"R" v Attorney General for England and Wales [2003] UKPC 22 is a New Zealand contract law case, heard by the Privy Council acting as the final court of appeal of New Zealand and not as part of the judiciary of the UK, relating to duress and undue influence.

Facts
After the Gulf War, a Special Air Service soldier of the Bravo Two Zero patrol, known in the proceedings as "R", was told to sign a confidentiality agreement or be demoted. He signed. Then he returned to New Zealand. He got a publishing contract for his memoirs, about material in the Gulf War.
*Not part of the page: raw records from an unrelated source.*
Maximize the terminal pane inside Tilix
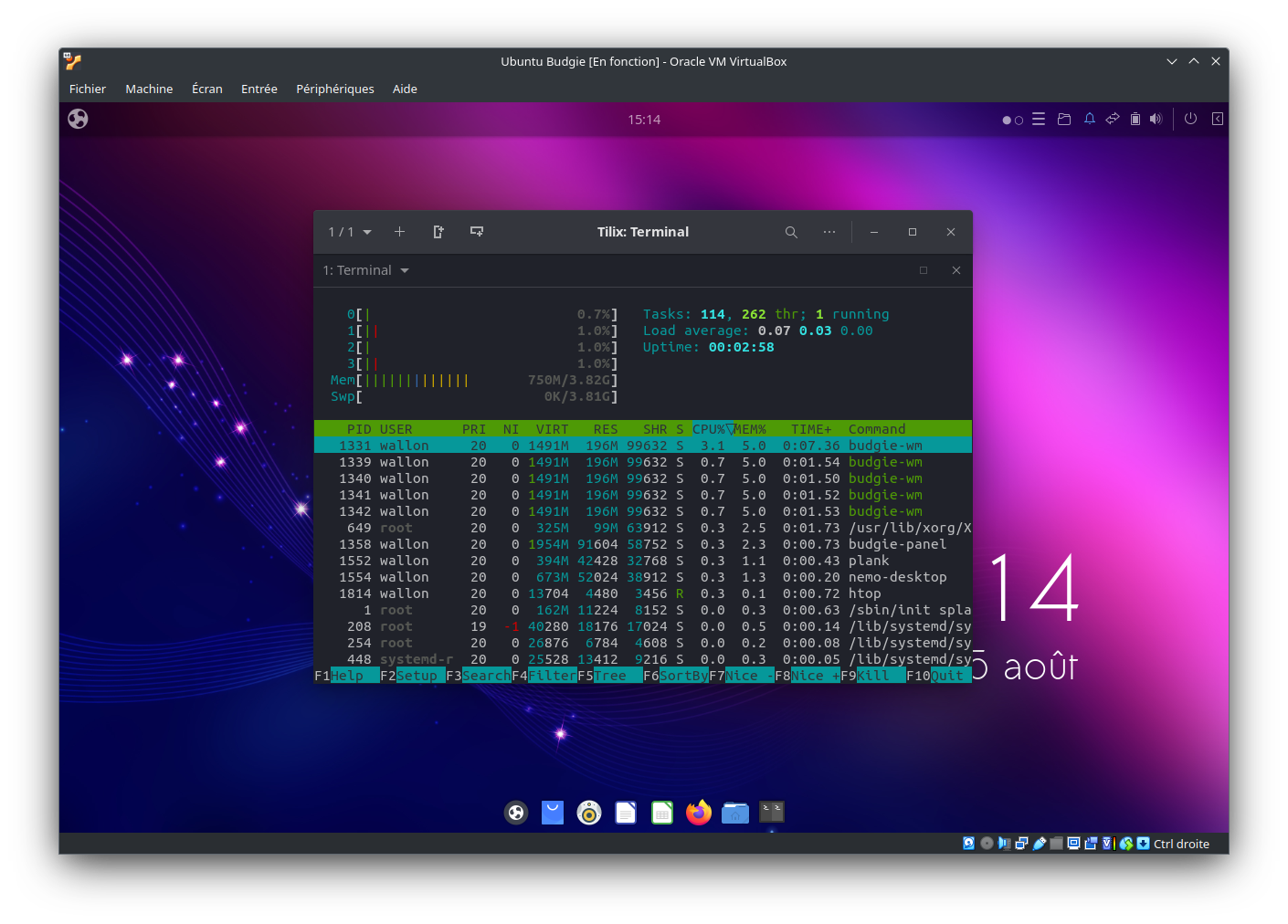 tap(923, 270)
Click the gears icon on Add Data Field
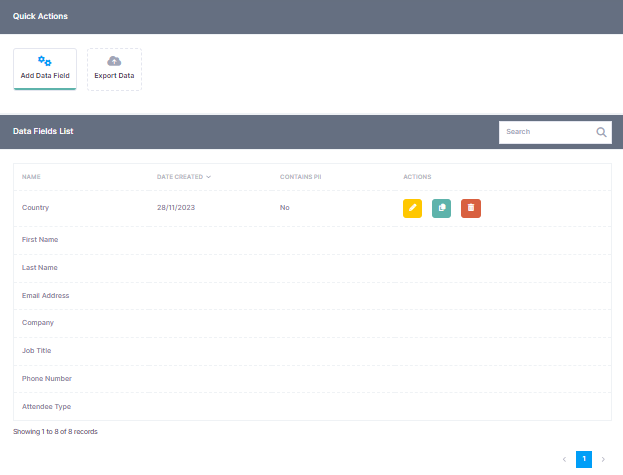623x475 pixels. coord(44,61)
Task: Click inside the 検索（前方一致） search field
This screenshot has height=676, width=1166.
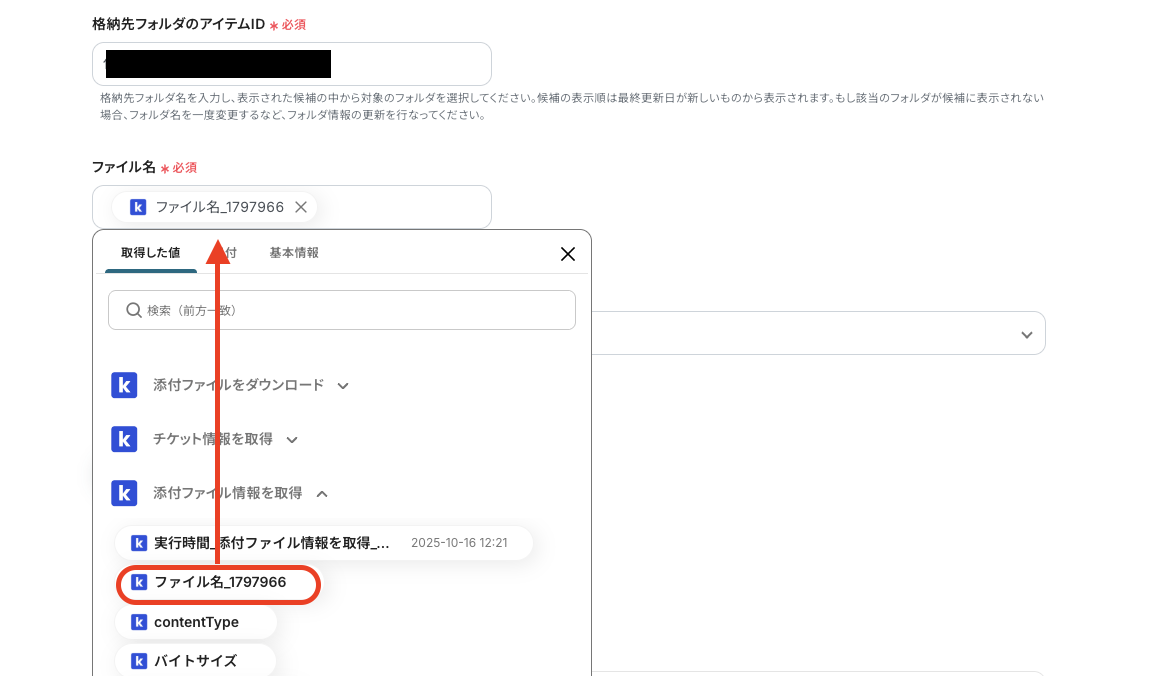Action: [x=342, y=310]
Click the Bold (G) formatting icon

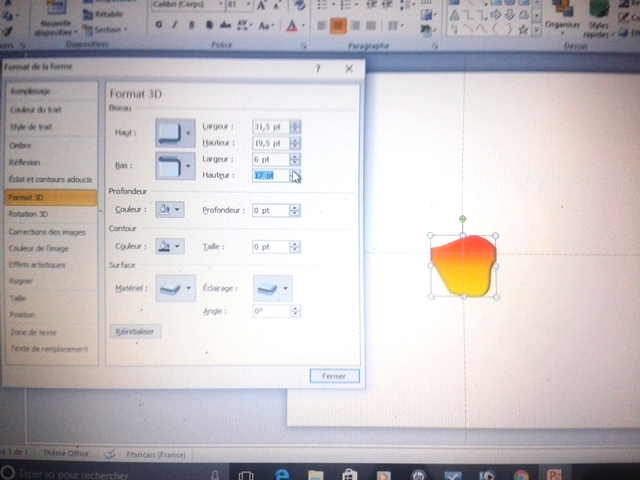pos(160,25)
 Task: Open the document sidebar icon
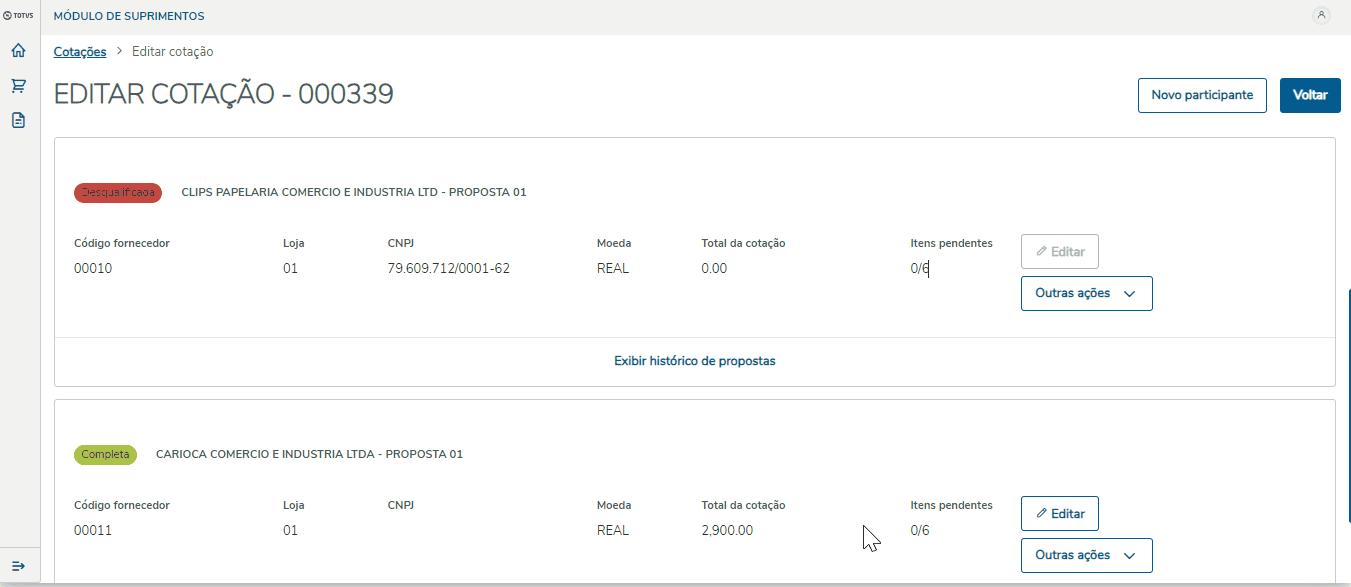click(x=18, y=120)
The New Zealand Court of Appeal denied an injunction, but allowed an account of profits and an assessment of damages for breach of contract. R appealed to the Privy Council, contending that he was under duress when he signed the contract, given the threat of demotion. Additionally R contended that the contract was signed under undue influence, given the position of the MOD in relation to him.

Advice
The Privy Council advised that the contract was not avoidable for duress. Lord Hoffmann said there was no illegitimate pressure, so no duress. That first element is "pressure amounting to compulsion of the will of the victim and the second was the illegitimacy of the pressure".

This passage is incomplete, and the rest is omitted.